Além disso, a CIJ diz que todas as leis que proíbem o “trabalho sexual”, também conhecido como prostituição, devem ser alteradas. Os críticos dizem que o “trabalho sexual” geralmente envolve tráfico sexual no qual as vítimas são abusadas e enganadas, acreditando que estão realizando “trabalho”.
O grupo também se opõe a todas as restrições ao aborto, escrevendo: “A lei criminal não pode proibir o aborto. O aborto deve ser totalmente retirado do alcance da lei criminal.”
O UNAIDS, a agência responsável pelo programa de resposta à Aids do órgão mundial, disse recentemente em um blog em seu site: “O uso excessivo e contínuo da lei criminal pelos governos e, em alguns casos, leis criminais arbitrárias e discriminatórias levaram a várias violações dos direitos humanos. Eles também perpetuam o estigma, os estereótipos de gênero nocivos e a discriminação com base em gênero ou orientação sexual”.

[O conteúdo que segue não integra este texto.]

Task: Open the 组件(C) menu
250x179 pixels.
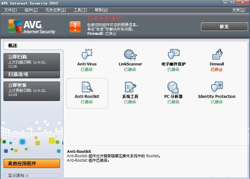Action: [31, 10]
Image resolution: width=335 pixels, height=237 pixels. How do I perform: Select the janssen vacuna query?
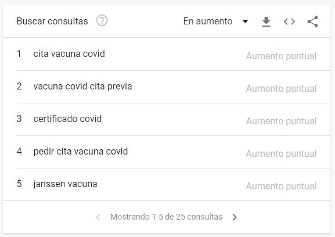pyautogui.click(x=65, y=184)
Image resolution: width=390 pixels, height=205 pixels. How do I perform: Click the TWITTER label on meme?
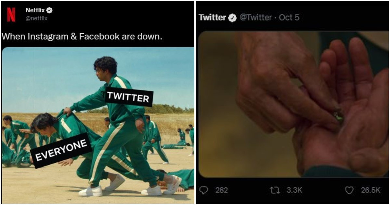pos(128,97)
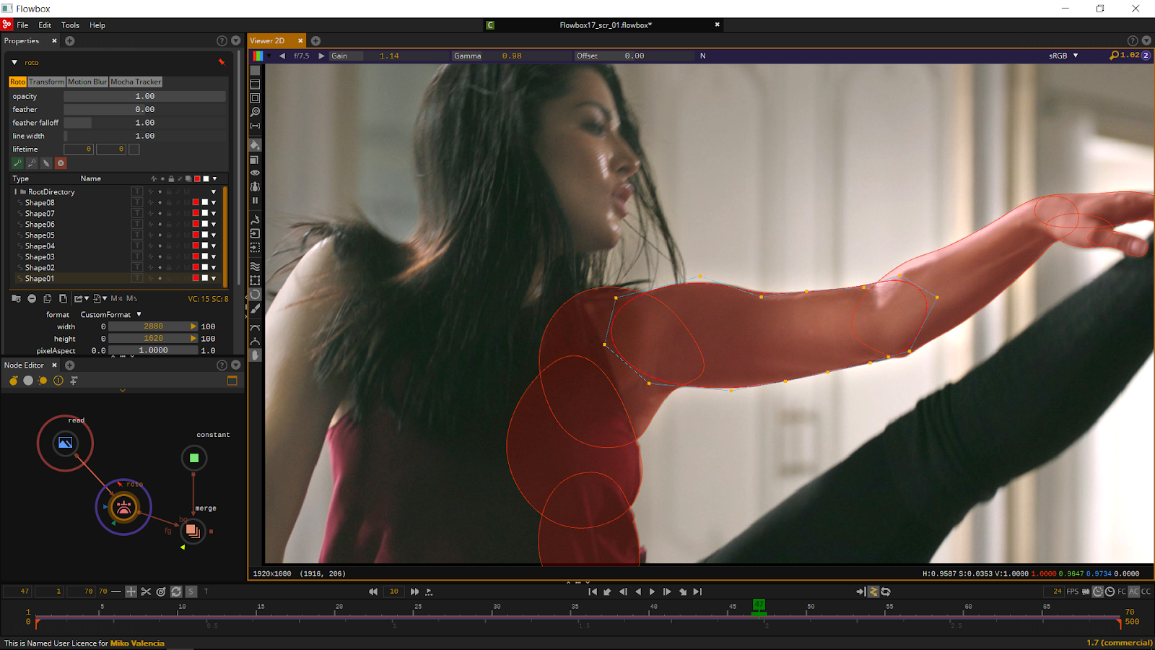Click the eye overlay visibility icon in toolbar

coord(255,173)
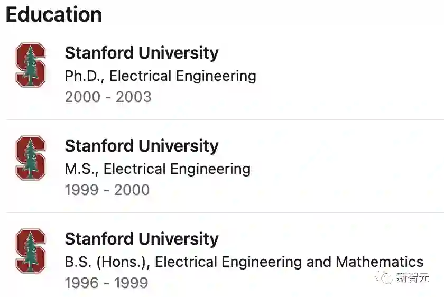Click the Stanford logo beside the Ph.D. entry
The image size is (444, 297).
31,65
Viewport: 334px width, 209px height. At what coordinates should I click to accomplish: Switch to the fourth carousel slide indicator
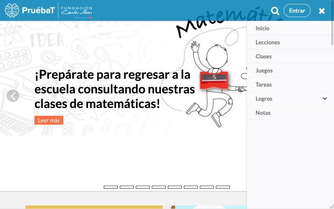point(159,187)
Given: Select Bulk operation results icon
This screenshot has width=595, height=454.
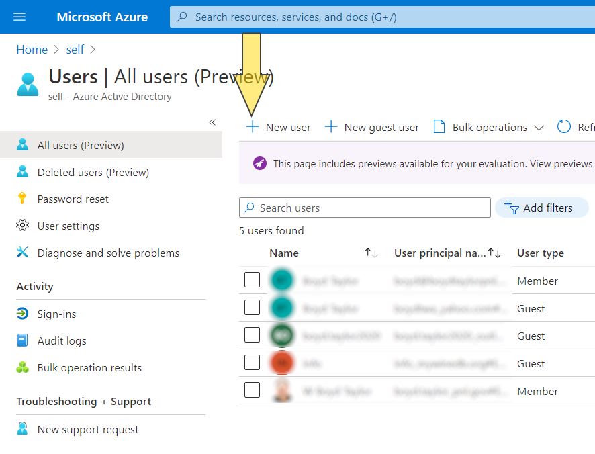Looking at the screenshot, I should [22, 368].
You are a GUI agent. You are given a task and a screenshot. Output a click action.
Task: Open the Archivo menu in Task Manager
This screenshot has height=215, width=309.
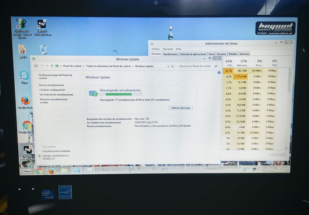155,49
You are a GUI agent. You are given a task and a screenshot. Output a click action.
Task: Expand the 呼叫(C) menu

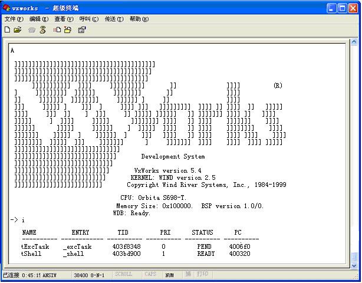[89, 19]
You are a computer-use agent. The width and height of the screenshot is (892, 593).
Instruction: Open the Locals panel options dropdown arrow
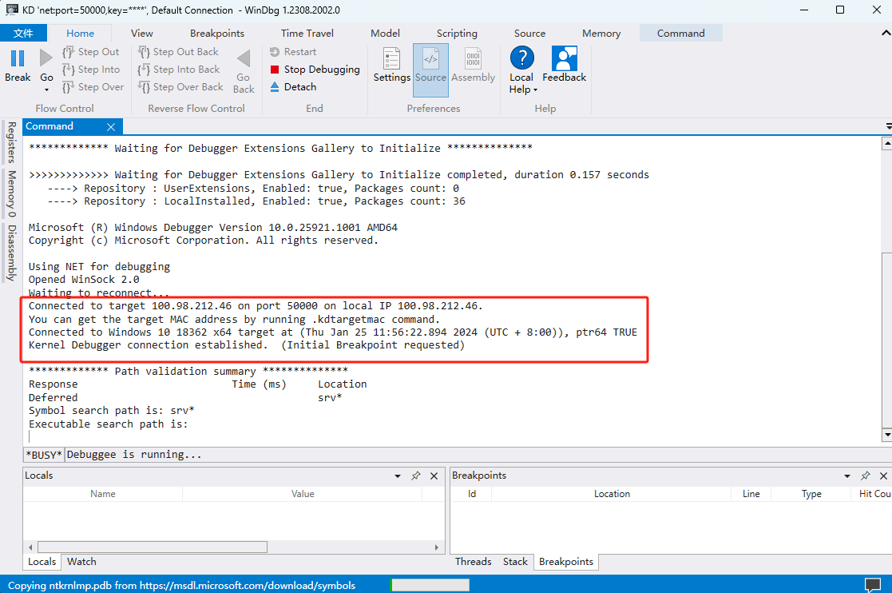click(398, 476)
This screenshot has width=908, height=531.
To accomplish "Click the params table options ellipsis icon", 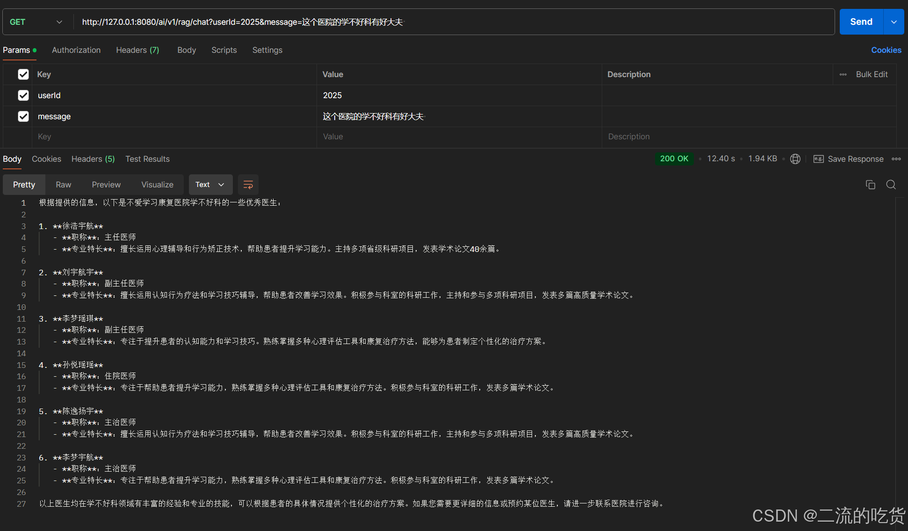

Em um comentário publicado pelo The Western Journal, Peter Partoll, redator do jornal, observou: “Se as Nações Unidas estão ligadas a um grupo que tenta legitimar as relações sexuais com menores, bem como promover a agenda trans e o aborto, novamente levanta a questão de saber se os Estados Unidos devem continuar a se envolver com a ONU”
Partoll explica por que a ONU foi fundada para garantir que o mundo nunca veria uma devastadora Terceira Guerra Mundial.
No entanto, ele escreveu: “Embora esse objetivo inicial fosse admirável, desde então, as Nações Unidas passaram a promover uma agenda esquerdista e globalista em todo o mundo”.
“Ele não tem consideração pela soberania nacional ou pelo estado de direito, seja humano ou divino. Em vez disso, procura impor males morais objetivos ao mundo”, continuou Partoll.
“Se os Estados Unidos querem continuar sendo um farol brilhante de liberdade para o mundo, podem realmente continuar fazendo parte de uma organização que está aberta a impor males como o aborto e a pedofilia ao mundo?” ele perguntou. “Isso também nos lembra o que os conservadores vêm dizendo há algum tempo: a esquerda está obcecada em sexualizar crianças.”